But the POSIX rwxrwxrwx model is brain dead anyway, U would much prefer Linux to ditch it for pervasive ACLs like Windows (the semi-POSIX ACLs supported by Linux are a joke).

I just use NTFS for games and apps that I also run under Windows10, because there are several things I still can't do under Linux so am forced on win10 quite often.

I wonder if the casual user would notice a difference between whatever current drivers there are and this one. Either way, I hope work continues on this, since I dual boot w/ Windows.

I still don't understand what would have been the advantage to write it as a userspace driver: maybe the fear to not get it merged?

1. Barrier to entry -- you don't have to learn kernel interfaces and general kernel programming, just the FUSE API
2. Easier debugging in userspace
3. More resilient, bugs in the unpriviledged FUSE driver should not be able to crash the kernel
4. Easier deployment, no need to migrate to every new kernel version
5. Cross-platform support, as FUSE is not bound to Linux

I don't really know the difference. I just know r=read, w=write, x=execute, and there are 3 sets of them for user, group and world. Then I don't know how NTFS works. I don't know why the POSIX one is bad, or why the Windows one is good.
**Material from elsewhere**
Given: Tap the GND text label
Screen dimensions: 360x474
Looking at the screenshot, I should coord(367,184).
NTFS permissions are much more fine-grained than POSIX permissions, and they go far beyond setfacl abilities. However NTFS performance is not exactly... good : http://blog.zorinaq.com/i-contribute...an-other-oper/ - thus relying on a proprietary file system may not be the best thing to do.

Linux-Unix "user-group-other" permissions have the advantage that they are clearly auditable (and easily understandable). For example, when you see the permissions of a file... you quickly know who can read it (unlike what happens with ACLs, where you have to see the inheritances of the previous folders, the exclusions, the changes that will be inherited, the changes which will be not inherited, etc. --and many previous folders can exist). Having difficulties knowing who can read a file ends up causing serious troubles (sometimes legal ones).
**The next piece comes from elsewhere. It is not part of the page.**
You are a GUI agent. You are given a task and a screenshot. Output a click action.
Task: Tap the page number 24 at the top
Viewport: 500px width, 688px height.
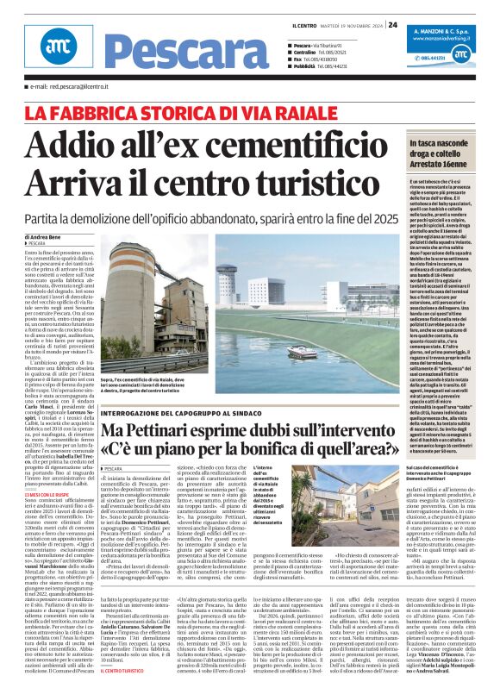(x=392, y=24)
When creating users of the same kind: in some cases it's better to use an auxiliary script e.g. in order to add each user to some groups. That script also comes in handy for automating other jobs that have to be done when creating a user (even if ACLs are used).

A phoronix shootout benchmark with Linux+root=ntfs vs Linux+root=ext4 would solve this.

For one thing, the POSIX model only allows read, write and execute. It can't distinguish between allowing a user to overwrite a file or simply appending to a file (important for log files in particular), it provides no permissions for manipulating attributes or making changes to the permissions themselves, renaming a file, or other permissions that may not apply to files but are meaningful for other objects (be able to bind a socket to a port, for example, or tracing permissions on a process etc.) One of my pet peeves in POSIX is that by default there is no permissions to delete a file. It's handled by write permissions to the containing directory, which means that if you can create a file somewhere, then by the same token you can also delete any file in that same dir (including files you don't own), which is utter madness. In Linux some of these issues are handled by additional attr flags, but those are not part of the permissions, can't be set separately for users, groups etc and are lost in any tool that only preserves permissions and not other attributes.

Then as you say, POSIX only handles the user, one single group and the world. It can't set various permissions discretely for multiple individual users or groups. This is called ACLs (Access Control Lists) and Linux supports it but the way it's implemented makes it a huge pain to use, it's still limited to the r/w/x model and it can only apply to actual files, not to other types of file descriptors.